By Kent Babb
COLUMBIA, S.C. – Dean Stork asked for a trade after a seven-year career that included plenty of playoff disappointments.
When it became obvious in early March that the Texas Wildcatters would not reach the playoffs, Stork asked to be put first in line for a trade.
Stork got his wish three weeks later when Coach Robert Dirk woke him from a nap and told him to pack after the Wildcatters traded him to the Columbia Inferno.
Since his Inferno debut March 25, Stork has added depth and experience to the Inferno defense. That will be paramount when the Kelly Cup playoffs start at 7:30 Wednesday as the No. 2-seeded Inferno play host to the Charlotte Checkers in the first round.
“We weren’t getting blown out; we were still in games,” said Stork, who never won a Kelly Cup with his five previous teams. “I really hated to ask for a trade, though, even though I couldn’t stand the thought of not making the playoffs.”
Stork’s argument for the move was that his career might allow him few more chances at a Kelly Cup, and his growing frustration might not allow many more seasons with teams such as the last-place Wildcatters, who finished 17-44-11.
After finalizing trade details, Stork drove 16 hours from Beaumont, Texas, to Columbia. From there, the team ended a 12-game stretch in which they won four games, including Stork’s first three. Columbia also played strong defense when it most needed it, holding the Florida Everblades at four goals while the Inferno completed its 5-4 comeback victory after trailing 4-1 in the third period.
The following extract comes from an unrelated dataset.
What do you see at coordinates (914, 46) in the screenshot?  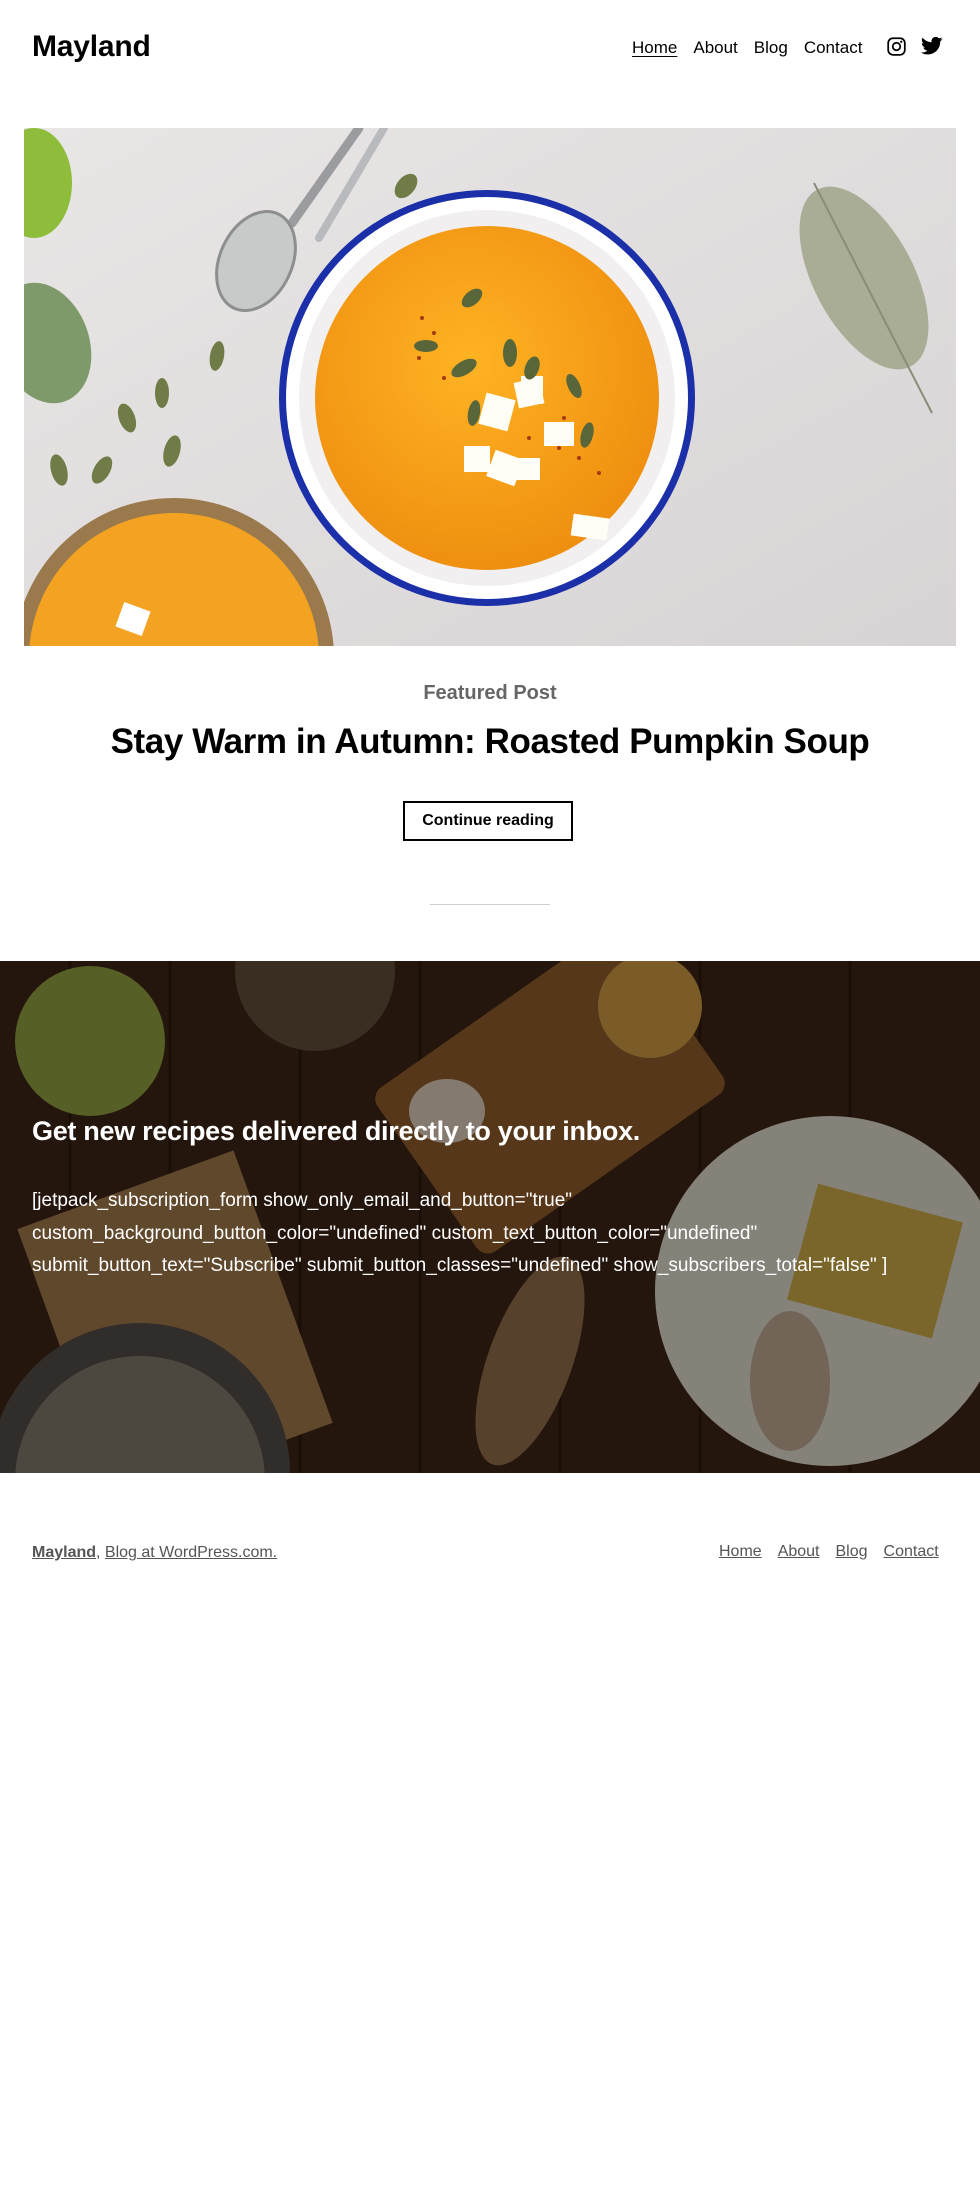 I see `social-links` at bounding box center [914, 46].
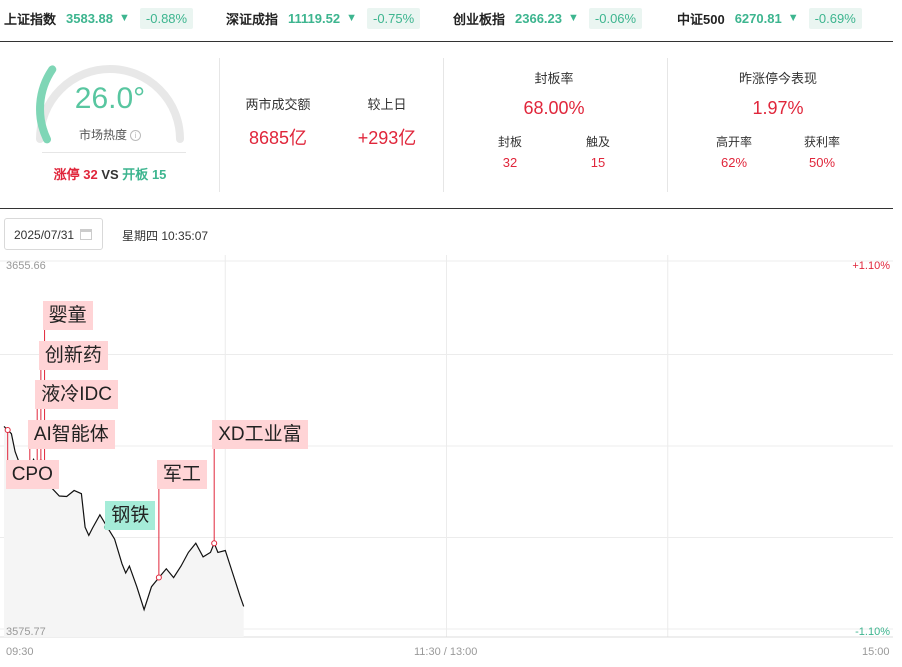  I want to click on price-area, so click(124, 532).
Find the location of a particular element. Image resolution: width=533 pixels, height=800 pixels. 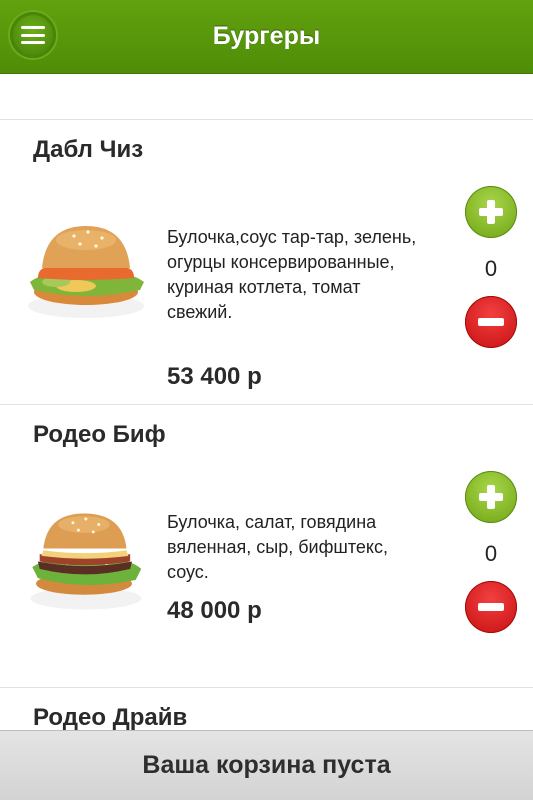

“He certainly has aided in helping our defense,” Inferno coach Scott White said. “He gives us more depth, and guys play better when they play less.”
In 10 regular-season meetings this season, Columbia was 5-3-2 against Charlotte. The Inferno also held the Checkers to 3.2 goals per game, even though the Inferno have averaged 3.4 against Charlotte.
But close games are the reason White traded 22-year-old Steve Slaton for Stork two days before the ECHL trade deadline. Texas got a young defenseman to help its rebuilding plan, and in addition to his skills on defense, Stork had one goal and a pair of assists in his first 11 games in Columbia.
“You’ve got to think about yourself sometimes,” Stork said. “There comes a time when you have to look at your age and wonder how many more chances at a championship you’ll get. How many chances could I have left? It won’t be too many. I’m just glad I wound up here.”